Istruzioni del compito
Ripeti per intero e parola per parola il brano selezionato riportato qui sotto, dal titolo all'ultima frase.

Chi gioca non dorme
Una delle tendenze che maggiormente accomuna gli esseri umani è quella che li porta a semplificare la realtà circostante. L’uomo, forse memore di quel dominio sul mondo che perdette con il peccato1, spesso non cerca tanto la conoscenza in se stessa, quanto una forma di sapere che gli permetta di esercitare un pieno e totale controllo sul mondo. Ora, siccome la creazione, tanto nella sua totalità quanto nei singoli ambiti, trascende le umane possibilità di dominio, ecco che ci rifugiamo in versioni semplificate del reale che, quantomeno nella nostra mente, si piegano ad ogni nostro comando.
Uno dei segni più comuni di questa tendenza è la descrizione di un oggetto attraverso coppie di concetti dialetticamente opposti; dovendo, per esempio, descrivere l’uomo, si tenderà a farlo contrapponendo un elemento materiale, il corpo, con uno spirituale, l’anima, ignorando l’infinita e complessa serie di relazione nelle quali questi due aspetti s’intersecano. Non si tratta quindi di condannare l’uso di tali concetti ma di evitare di passare da una distinzione, che non esclude interazioni, ad una divisione; in quest’ultimo caso infatti i due differenti aspetti dell’oggetto diverrebbero invece altrettanti mondi inerenti il medesimo, tanto autonomi quanto distanti.

Materiale fornito
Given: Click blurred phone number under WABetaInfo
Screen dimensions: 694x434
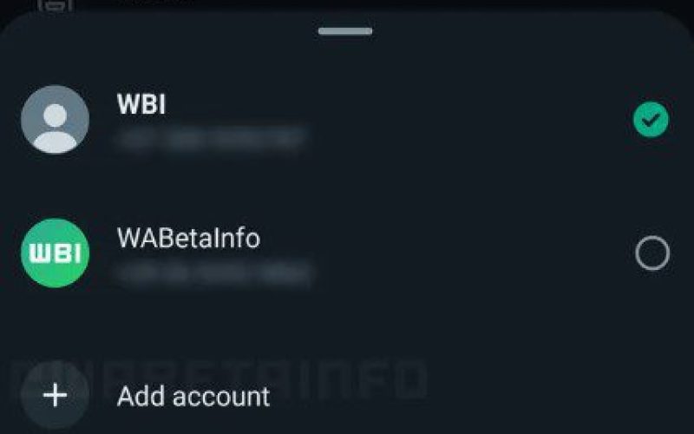Looking at the screenshot, I should tap(214, 272).
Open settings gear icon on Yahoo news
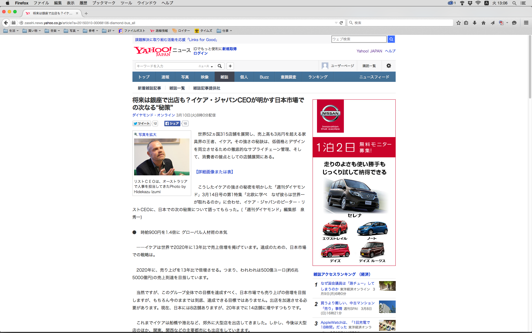Viewport: 532px width, 333px height. click(388, 66)
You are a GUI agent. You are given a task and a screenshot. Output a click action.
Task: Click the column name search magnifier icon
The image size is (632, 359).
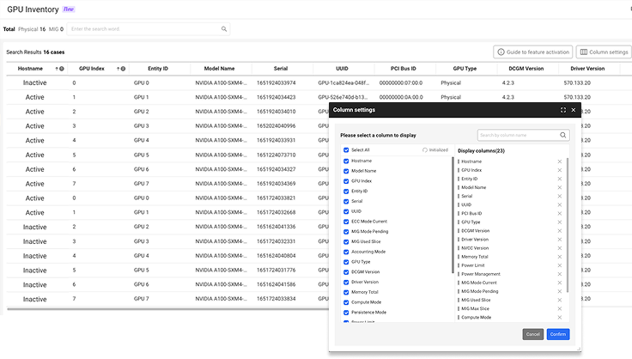tap(563, 135)
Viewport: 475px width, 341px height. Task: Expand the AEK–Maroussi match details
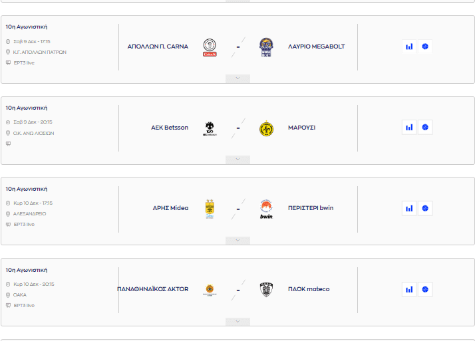tap(238, 160)
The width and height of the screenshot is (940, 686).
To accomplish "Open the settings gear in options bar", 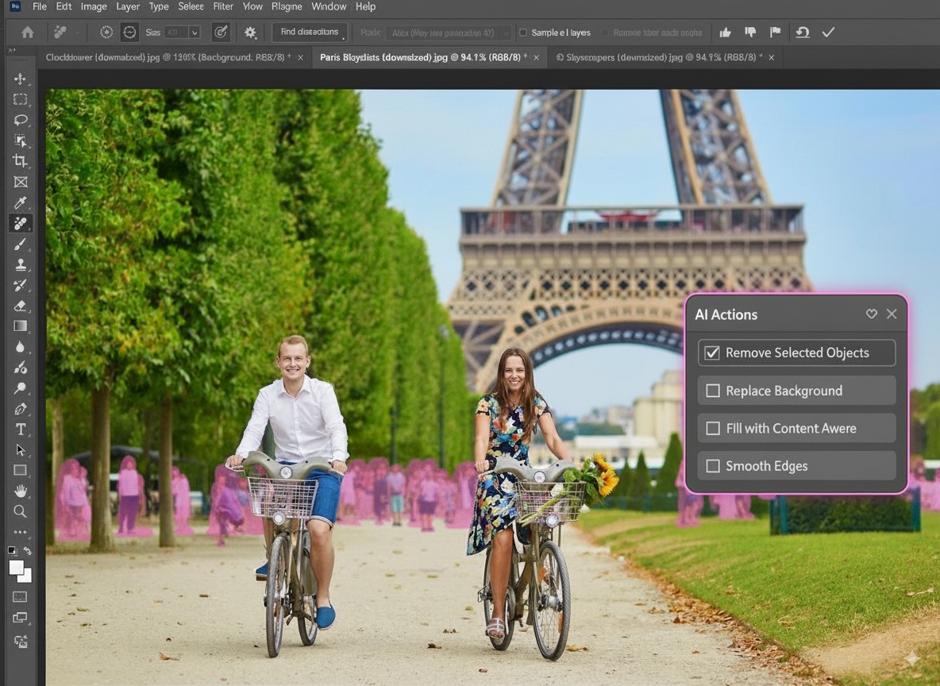I will [x=250, y=33].
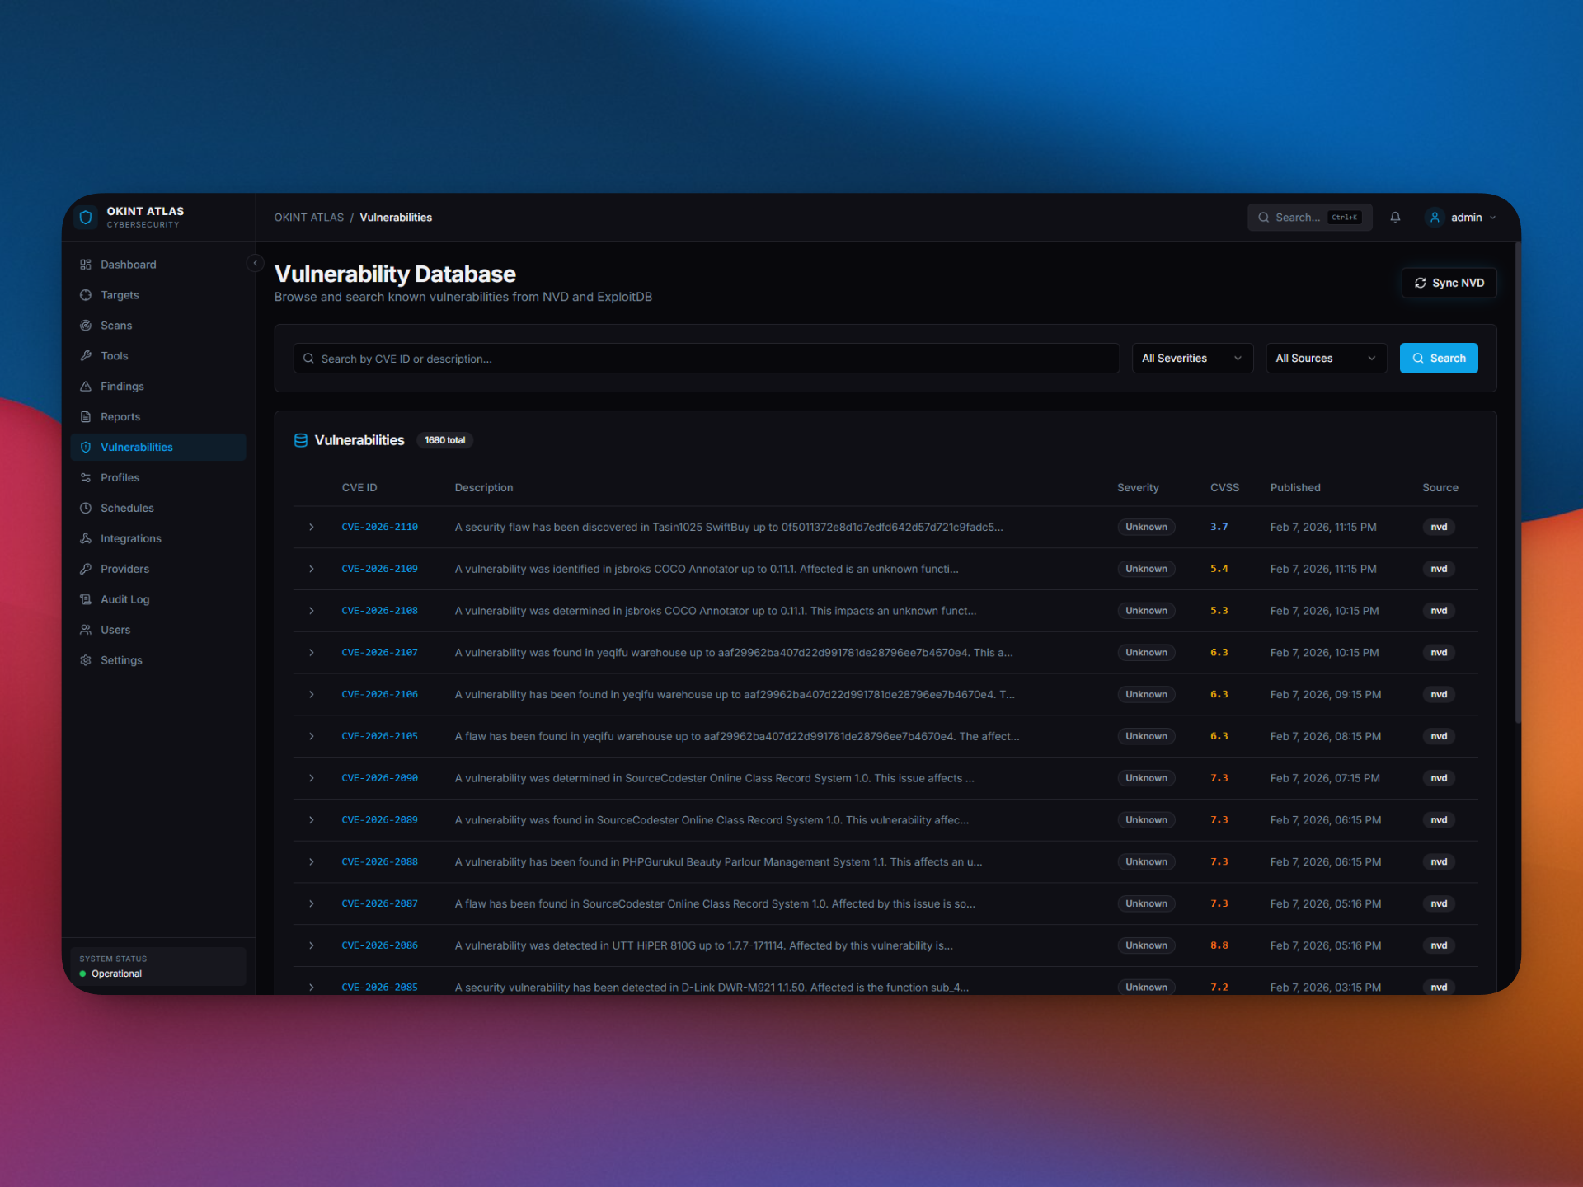The image size is (1583, 1187).
Task: Open the All Sources dropdown
Action: pyautogui.click(x=1325, y=358)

Soluzione del problema
Chi gioca non dorme
Una delle tendenze che maggiormente accomuna gli esseri umani è quella che li porta a semplificare la realtà circostante. L’uomo, forse memore di quel dominio sul mondo che perdette con il peccato1, spesso non cerca tanto la conoscenza in se stessa, quanto una forma di sapere che gli permetta di esercitare un pieno e totale controllo sul mondo. Ora, siccome la creazione, tanto nella sua totalità quanto nei singoli ambiti, trascende le umane possibilità di dominio, ecco che ci rifugiamo in versioni semplificate del reale che, quantomeno nella nostra mente, si piegano ad ogni nostro comando.
Uno dei segni più comuni di questa tendenza è la descrizione di un oggetto attraverso coppie di concetti dialetticamente opposti; dovendo, per esempio, descrivere l’uomo, si tenderà a farlo contrapponendo un elemento materiale, il corpo, con uno spirituale, l’anima, ignorando l’infinita e complessa serie di relazione nelle quali questi due aspetti s’intersecano. Non si tratta quindi di condannare l’uso di tali concetti ma di evitare di passare da una distinzione, che non esclude interazioni, ad una divisione; in quest’ultimo caso infatti i due differenti aspetti dell’oggetto diverrebbero invece altrettanti mondi inerenti il medesimo, tanto autonomi quanto distanti.